## ACTIVITY LIST
- a) How would you say this sentence from the Awanui Labs article below in Spanish: "The lab workers' union, APEX, said the company was paying 30 percent less than Te Whatu Ora-run labs."?
- b) Which organizations are named in the Awanui Labs article below? List every one.
- c) Can you carry on the Awanui Labs article below from its last sentence?
START PAGE EXTRACT
Staff at one of the country's biggest laboratory services will strike again - on Friday and Monday - after last-ditch pay talks this week failed to break the long-running impasse.
Awanui Labs operates all the community and hospital medical laboratories in the South Island and the Wellington region, and is 95 percent publicly funded.
The lab workers' union, APEX, said the company was paying 30 percent less than Te Whatu Ora-run labs.
APEX spokesperson David Munro said during bargaining, the company claimed Te Whatu Ora would not give them additional funding to boost pay rates.
"Our members expect to be paid the same as colleagues doing identical work in the directly run Te Whatu Ora labs," he said.
"How Awanui funds that is their business, but the fact of the matter is that if they don't step up to pay parity with the directly run public labs they will lose their professional workforce over time."
An experienced laboratory technician moving from an Awanui lab to a public lab would receive a 30 percent increase to do exactly the same job, he said.
"And in Christchurch that is only a move to a lab 11km away."
END PAGE EXTRACT
START SUPPLIED MATERIAL
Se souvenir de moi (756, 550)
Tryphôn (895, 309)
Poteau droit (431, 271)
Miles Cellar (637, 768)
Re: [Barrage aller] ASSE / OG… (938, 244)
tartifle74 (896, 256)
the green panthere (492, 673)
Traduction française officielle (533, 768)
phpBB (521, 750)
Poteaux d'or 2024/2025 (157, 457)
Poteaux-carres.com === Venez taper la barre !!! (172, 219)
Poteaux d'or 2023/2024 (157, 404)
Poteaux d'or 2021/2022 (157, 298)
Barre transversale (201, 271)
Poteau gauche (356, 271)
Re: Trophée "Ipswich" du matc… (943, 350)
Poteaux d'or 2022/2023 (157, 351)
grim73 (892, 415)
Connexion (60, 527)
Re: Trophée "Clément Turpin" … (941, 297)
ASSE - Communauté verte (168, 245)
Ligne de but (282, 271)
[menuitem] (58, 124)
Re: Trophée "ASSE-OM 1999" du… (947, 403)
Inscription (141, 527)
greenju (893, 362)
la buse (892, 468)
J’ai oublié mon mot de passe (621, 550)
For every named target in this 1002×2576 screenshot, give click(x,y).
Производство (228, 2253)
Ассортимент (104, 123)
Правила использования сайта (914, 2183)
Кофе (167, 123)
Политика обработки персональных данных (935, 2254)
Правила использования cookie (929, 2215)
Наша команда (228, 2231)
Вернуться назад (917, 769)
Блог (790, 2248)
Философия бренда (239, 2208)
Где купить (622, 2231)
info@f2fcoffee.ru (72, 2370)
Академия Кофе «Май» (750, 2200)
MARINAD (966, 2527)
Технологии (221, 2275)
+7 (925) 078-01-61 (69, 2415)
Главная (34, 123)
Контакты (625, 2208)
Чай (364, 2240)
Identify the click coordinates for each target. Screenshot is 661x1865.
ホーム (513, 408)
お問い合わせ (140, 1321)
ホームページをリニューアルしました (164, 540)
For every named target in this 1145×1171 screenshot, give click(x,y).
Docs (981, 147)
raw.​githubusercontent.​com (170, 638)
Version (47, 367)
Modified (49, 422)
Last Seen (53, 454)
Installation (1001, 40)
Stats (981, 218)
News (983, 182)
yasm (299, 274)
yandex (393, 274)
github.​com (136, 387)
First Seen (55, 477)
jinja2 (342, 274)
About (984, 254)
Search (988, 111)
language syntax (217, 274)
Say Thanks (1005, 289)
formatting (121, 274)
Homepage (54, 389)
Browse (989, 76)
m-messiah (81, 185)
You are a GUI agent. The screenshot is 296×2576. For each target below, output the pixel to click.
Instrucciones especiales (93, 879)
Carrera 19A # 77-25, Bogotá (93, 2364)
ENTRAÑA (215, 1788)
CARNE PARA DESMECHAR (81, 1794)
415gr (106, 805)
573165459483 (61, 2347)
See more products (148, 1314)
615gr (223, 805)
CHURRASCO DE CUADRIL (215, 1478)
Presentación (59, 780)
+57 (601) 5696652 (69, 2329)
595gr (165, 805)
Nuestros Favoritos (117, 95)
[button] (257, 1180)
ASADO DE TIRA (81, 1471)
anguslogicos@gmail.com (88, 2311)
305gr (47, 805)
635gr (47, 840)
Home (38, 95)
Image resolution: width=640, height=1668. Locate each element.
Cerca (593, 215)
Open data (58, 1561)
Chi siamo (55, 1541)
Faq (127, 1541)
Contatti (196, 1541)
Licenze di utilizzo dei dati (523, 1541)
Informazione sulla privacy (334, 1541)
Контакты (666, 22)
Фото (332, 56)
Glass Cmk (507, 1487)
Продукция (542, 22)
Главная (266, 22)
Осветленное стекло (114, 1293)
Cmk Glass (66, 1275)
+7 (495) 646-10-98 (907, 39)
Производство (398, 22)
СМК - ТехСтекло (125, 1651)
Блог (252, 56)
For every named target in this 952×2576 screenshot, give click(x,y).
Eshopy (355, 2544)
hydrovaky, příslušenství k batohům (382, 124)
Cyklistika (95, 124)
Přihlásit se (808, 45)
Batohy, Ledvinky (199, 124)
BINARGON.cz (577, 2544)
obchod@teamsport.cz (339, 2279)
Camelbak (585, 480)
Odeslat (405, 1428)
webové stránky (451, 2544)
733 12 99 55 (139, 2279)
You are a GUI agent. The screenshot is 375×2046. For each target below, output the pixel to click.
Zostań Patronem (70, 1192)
END SUPPLIED MATERIAL
## WRITTEN RESPONSES
- a) El sindicato de los trabajadores de laboratorio, APEX, dijo que la empresa pagaba un 30 por ciento menos que los laboratorios gestionados por Te Whatu Ora.

- b) Awanui Labs, APEX, Te Whatu Ora

- c)
Lab scientists and technicians have already carried out several strikes this year as their dispute has escalated.
Strike details
- Friday 17 November - all day, Dunedin, Frankton, Wellington, Nelson, Timaru, Oamaru, Napier, Hastings
- Monday 20 November - all day, Christchurch, Ashburton, Invercargill
Te Whatu Ora Health New Zealand - which funds 95 percent of Awanui's contracts - said it was working with the labs to ensure patients who need urgent tests during the strikes will get them.
Community Health System Improvement and Innovation group manager Mark Powell said as a funder, Te Whatu Ora had been "given assurance of the contingency planning underway".
"We are liaising with the labs to ensure patients who require urgent and critical care receive the services they need, including testing carried out at hospitals.
"Wider questions about the ongoing dispute should be addressed to the company and the workers' representatives."
According to the union, Awanui Labs said Te Whatu Ora would not give them extra funding to them to close what was now a 30 percent pay gap with identical workers in Te Whatu Ora run labs.
That follows the recent pay equity settlement for all Te Whatu Ora-employed allied, scientific and technical workers.
Powell said the settlement - which followed a legal claim by unions - did not mean private sector health service providers were not valued.
"Te Whatu Ora acknowledges that increasing pay for some health workforces can have knock-on effects on other health workforces, particularly if pay gaps between comparable roles emerge."
The agency's health workforce plan included several actions to strengthen the healthcare workforce and it was working with key stakeholders, including private sector providers, to implement them.
Awanui has been approached for comment.